TASK ITEM: Scan the records for lines with the word "agent", and copy every such line.

DATASET RECORDS:
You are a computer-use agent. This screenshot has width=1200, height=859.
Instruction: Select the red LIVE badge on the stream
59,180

==

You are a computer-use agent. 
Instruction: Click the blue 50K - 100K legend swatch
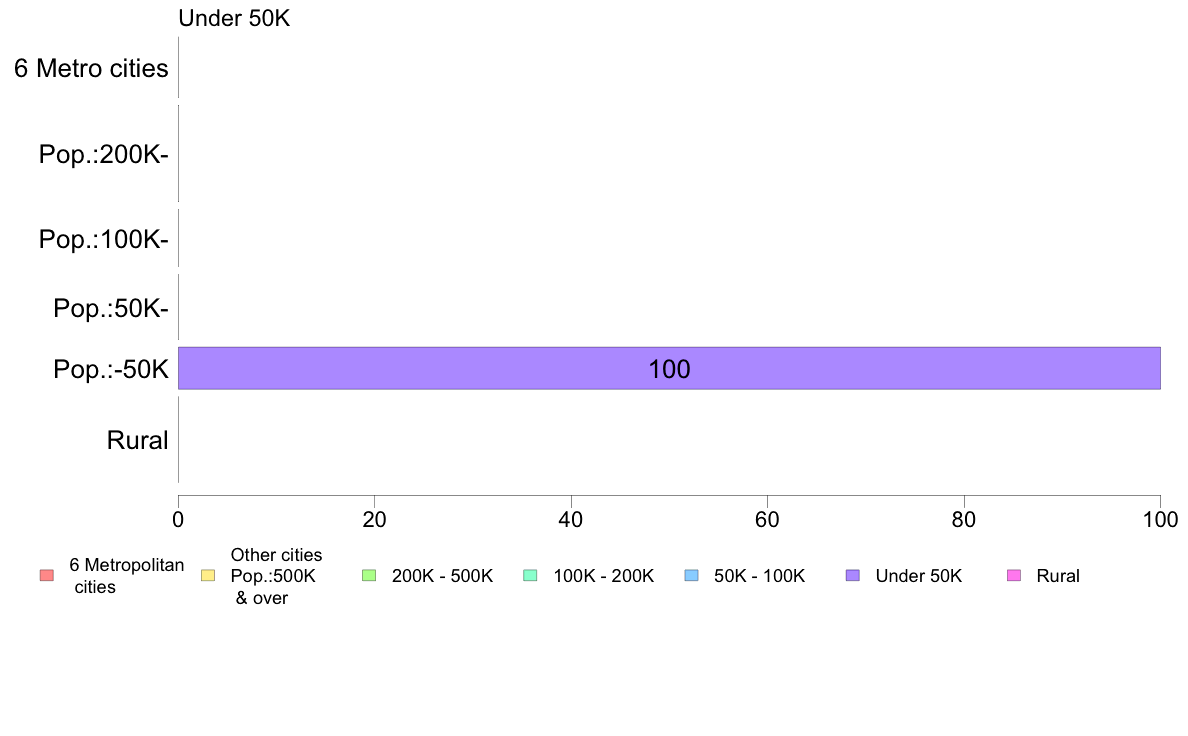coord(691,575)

RESPONSE:
You are a computer-use agent. This screenshot has width=1200, height=859.
You are a computer-use agent. 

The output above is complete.